Ta mère voudrait-elle prévenir la mienne ? Je ne saurais te dire dans quels incalculables malheurs pourrait m'entraîner une pareille démarche. Ne pourrais-tu m'expliquer ce que ta maman entend par un parti quelconque ? ... écoute, le temps arrange bien des choses, ne désespère pas, mon amie, je pense que nous finirons par être heureux, sans cette douce idée, crois-tu que je supporterais les ennuis et les dégoûts dont je suis abreuvé ? Je prends mon mal en patience, je me livre avec courage à des travaux qui finiront par me rendre indépendant ; si je ne songeais à toi, à notre union, crois-tu que je me résoudrais de gaité de coeur à joindre aux tourments de l'âme la fatigue presque continuelle de l'esprit ? Non, ce n'est point un vain orgueil qui me pousse à mériter quelque réputation, c'est dans ton intérêt seul que j'agis, et parce que je me flatte de pouvoir un jour réparer dignement tes maux et tes peines dont je suis la cause à la vérité bien involontaire.
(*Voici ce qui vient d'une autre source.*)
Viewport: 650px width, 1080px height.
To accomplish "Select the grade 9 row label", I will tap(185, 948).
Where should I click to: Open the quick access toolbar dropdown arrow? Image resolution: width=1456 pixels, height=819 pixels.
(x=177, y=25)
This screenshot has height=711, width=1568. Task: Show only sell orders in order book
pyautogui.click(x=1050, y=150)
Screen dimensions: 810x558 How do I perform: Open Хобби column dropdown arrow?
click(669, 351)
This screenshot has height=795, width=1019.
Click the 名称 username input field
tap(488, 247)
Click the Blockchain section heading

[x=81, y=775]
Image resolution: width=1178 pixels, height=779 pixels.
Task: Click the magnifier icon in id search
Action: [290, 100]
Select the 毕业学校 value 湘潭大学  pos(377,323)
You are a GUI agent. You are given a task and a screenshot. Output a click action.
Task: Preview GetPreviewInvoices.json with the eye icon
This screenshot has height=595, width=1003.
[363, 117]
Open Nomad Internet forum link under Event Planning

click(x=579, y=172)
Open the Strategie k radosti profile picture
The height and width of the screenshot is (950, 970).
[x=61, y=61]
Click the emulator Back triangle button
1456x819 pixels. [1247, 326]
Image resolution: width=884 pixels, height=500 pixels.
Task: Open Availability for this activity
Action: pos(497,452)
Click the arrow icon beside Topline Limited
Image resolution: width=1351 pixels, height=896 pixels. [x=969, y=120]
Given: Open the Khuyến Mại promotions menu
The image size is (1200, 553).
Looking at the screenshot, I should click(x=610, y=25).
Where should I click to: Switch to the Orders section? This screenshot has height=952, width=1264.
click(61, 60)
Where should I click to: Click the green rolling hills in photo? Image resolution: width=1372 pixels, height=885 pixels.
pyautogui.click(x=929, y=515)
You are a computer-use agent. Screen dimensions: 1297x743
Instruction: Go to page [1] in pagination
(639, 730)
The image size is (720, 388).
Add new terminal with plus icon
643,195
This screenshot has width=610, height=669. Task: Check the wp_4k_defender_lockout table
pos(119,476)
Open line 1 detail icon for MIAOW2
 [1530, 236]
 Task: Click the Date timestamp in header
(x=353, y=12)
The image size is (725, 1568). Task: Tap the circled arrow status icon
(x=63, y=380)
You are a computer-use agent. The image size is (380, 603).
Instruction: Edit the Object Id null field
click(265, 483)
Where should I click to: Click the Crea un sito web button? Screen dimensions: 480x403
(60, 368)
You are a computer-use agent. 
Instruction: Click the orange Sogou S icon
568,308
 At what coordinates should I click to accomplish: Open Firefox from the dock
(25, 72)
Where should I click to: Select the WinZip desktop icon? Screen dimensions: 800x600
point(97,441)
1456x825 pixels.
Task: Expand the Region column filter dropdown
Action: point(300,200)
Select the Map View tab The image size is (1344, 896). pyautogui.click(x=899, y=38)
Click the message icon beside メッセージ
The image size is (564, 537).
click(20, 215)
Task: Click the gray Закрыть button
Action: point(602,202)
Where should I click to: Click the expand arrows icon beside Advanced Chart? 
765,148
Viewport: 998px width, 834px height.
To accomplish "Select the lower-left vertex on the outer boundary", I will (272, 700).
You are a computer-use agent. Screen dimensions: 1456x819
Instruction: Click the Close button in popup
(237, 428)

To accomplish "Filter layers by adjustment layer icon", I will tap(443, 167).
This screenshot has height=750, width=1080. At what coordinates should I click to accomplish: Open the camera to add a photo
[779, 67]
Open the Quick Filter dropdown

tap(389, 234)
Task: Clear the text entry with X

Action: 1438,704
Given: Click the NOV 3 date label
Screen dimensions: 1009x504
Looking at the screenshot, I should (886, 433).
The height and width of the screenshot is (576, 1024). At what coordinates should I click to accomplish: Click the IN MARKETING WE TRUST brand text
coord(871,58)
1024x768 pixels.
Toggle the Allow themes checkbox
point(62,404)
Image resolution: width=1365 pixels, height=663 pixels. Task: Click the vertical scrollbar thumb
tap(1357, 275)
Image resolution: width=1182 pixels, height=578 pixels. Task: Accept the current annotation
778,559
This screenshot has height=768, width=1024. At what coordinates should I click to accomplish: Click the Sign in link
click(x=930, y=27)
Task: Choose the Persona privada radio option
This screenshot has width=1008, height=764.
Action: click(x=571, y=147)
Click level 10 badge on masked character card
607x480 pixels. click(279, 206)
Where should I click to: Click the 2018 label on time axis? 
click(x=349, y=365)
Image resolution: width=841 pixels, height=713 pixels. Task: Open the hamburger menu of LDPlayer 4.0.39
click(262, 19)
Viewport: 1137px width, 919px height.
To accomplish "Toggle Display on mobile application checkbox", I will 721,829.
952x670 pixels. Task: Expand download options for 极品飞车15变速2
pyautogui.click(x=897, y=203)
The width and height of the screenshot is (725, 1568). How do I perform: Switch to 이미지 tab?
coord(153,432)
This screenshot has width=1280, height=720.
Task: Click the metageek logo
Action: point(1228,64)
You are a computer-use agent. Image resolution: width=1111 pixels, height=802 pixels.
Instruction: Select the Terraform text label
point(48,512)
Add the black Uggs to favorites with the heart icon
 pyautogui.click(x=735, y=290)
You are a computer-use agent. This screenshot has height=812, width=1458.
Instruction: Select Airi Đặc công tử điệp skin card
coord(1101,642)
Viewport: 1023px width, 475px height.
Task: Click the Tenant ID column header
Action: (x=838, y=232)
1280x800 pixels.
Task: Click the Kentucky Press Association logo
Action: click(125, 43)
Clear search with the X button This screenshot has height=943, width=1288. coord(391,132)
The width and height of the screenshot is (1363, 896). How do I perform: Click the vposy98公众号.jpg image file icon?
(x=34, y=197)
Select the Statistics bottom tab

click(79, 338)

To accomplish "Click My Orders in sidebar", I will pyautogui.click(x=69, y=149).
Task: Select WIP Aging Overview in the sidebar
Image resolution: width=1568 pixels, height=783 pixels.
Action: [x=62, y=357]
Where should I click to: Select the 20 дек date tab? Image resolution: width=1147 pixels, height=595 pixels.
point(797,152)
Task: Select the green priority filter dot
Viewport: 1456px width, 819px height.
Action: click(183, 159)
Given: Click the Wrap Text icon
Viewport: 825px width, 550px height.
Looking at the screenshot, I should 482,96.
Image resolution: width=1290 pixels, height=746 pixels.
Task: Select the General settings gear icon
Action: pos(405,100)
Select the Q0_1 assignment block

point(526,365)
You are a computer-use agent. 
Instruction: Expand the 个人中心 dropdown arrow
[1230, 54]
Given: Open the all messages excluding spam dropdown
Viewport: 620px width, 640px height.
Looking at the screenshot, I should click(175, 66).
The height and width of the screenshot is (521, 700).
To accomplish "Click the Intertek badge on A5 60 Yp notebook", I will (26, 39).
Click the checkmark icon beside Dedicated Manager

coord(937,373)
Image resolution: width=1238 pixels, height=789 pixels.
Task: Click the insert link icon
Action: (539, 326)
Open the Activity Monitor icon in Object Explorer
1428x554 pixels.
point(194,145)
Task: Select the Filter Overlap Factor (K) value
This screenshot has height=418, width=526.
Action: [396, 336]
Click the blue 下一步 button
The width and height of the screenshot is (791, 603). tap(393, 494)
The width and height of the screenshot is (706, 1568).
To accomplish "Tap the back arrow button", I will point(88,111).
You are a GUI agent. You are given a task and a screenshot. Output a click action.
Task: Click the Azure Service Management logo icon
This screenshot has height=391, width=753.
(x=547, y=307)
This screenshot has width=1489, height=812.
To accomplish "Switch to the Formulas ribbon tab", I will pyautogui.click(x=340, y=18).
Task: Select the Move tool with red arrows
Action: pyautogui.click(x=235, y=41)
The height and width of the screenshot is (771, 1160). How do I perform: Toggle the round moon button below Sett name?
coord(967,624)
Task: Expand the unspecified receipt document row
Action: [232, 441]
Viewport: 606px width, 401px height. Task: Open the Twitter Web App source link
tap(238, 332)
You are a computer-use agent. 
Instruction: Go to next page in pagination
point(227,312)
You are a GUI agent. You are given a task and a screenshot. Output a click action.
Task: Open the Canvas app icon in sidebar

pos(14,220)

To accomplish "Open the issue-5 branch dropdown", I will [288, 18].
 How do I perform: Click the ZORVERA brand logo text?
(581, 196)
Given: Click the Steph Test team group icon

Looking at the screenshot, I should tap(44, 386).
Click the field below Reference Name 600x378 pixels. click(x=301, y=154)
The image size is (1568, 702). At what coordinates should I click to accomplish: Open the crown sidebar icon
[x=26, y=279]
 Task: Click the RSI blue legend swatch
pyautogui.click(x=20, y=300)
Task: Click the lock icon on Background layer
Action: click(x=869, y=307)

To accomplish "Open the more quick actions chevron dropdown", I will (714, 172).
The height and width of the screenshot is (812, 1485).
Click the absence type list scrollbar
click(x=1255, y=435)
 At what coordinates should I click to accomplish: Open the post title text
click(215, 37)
Ma vie t'appartient ; soit que tu restes mon épouse, soit que tu deviennes celle d'un autre ; dans ce dernier cas, […] de tout remords et de toute inquiétude j'emporterai notre secret avec moi.
Adieu, j'ai encore une foule de choses à te dire, mais il faut en finir, excuse cet indéchiffrable fatras, il fait froid, il est presque nuit, et tu ne te doutes pas du temps et du lieu que j'ai choisi pour t'écrire. Songe à ta précieuse santé, évite d'humiliantes altercations à mon sujet, informe-moi de tout le mal que l'on te dira de moi, ma vanité n'est pas encore si facile à blesser que tu parais le supposer. Es-tu bien sûre du lieu où tu caches mes lettres ? Songe qu'elles pourraient te perdre. Je t'engage à les brûler. La tienne est en sûreté, si jamais elle cessait d'y être, j'en ferais le pénible sacrifice. Je ne t'en veux pas de la précaution que tu prends de ne pas me nommer dans le courant de ta lettre, cette défiance, peut-être naturelle, me prouve que tu ne me connais pas encore ; va, mon Adèle, je puis être un imprudent, mais je ne serai jamais un lâche, ni un scélérat. Je t'embrasse. Ton mari, Victor.
Surtout écris-moi chaque fois que tu le pourras. Je veux savoir ce qui se passe autour de toi. Adieu.